Llegamos poco después de las cuatro de la tarde y aparcamos en uno de los espacios habilitados al borde de la carretera. No habíamos comido aún, así que antes de iniciar nuestro recorrido, sacamos de la mochila nuestros bocadillos de tortilla y salchichas y nos dimos un buen festín. Poco rato después y advertidos por el sol de media tarde que ya empezaba a ponerse, empezamos el tour. Caminamos un buen rato – con la piel de gallina por los primeros vientos de invierno – palpando la historia que desprendían sus muros. Pasamos junto a la imponente puerta de la Esglèsia de Sant Martí y bajo los arcos del precioso paseo Camil Antonietti. No recorrimos sus mil y un rincones en busca de sus muchos atractivos, que bien merecen una visita, sino más bien intentando disfrutar de otra atmósfera y de una paz a la que no estábamos acostumbrados. Allí, perdidos en medio del maravilloso Parc de Sant Llorenç del Munt i l’Obac, nosotros encontramos el sosiego momentáneo que quizá necesitábamos.

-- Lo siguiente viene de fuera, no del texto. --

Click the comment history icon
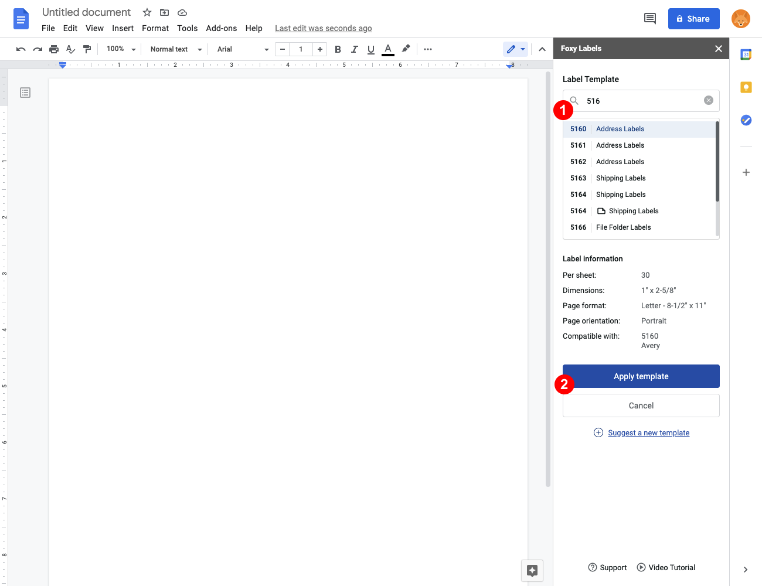tap(649, 18)
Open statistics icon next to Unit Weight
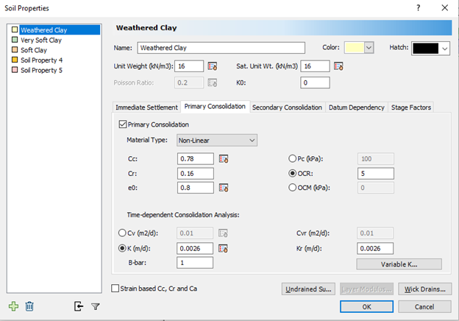459x321 pixels. pos(213,66)
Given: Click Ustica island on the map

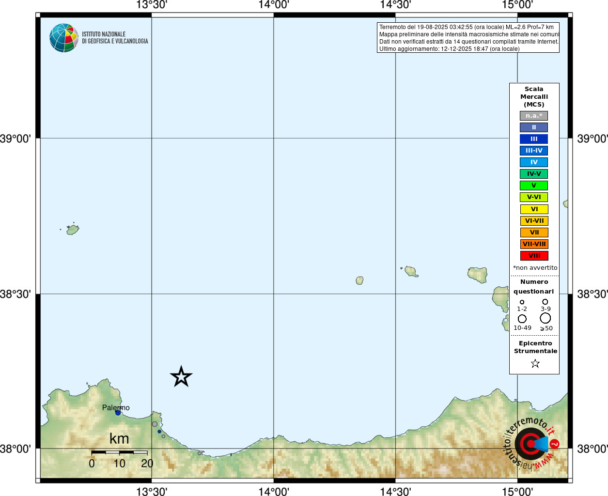Looking at the screenshot, I should pos(73,229).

Reímos, subimos sus estrechas escaleras empedradas, las bajamos, volvimos sobre nuestros pasos, hicimos fotos, muchas fotos y nos divertimos muchísimo. Nos cruzamos con algunos turistas, dos de ellos franceses, lo que nos dio a entender que el anonimato del pueblo y de sus poco más de doscientos habitantes duraría poco. Esto se confirmó cuando, con los dedos de las manos congelados, entramos en un bar a calentarnos y nos encontramos con todas las mesas ocupadas y con un camarero en la barra, desbordado. Salimos sin tomar nada pero contentos y habiendo disfrutado de una maravillosa tarde. Enfilamos colina arriba, de nuevo, redescubriendo cada esquina, cada edificio, cada puerta y cada ventana, ocultos ahora tras las sombras del anochecer. Volvimos a la carretera, cuando ya el termómetro bajaba de los diez grados y el sol se despedía tras los bosques de pinos y encinas. Sin duda un lugar que no se puede dejar de visitar.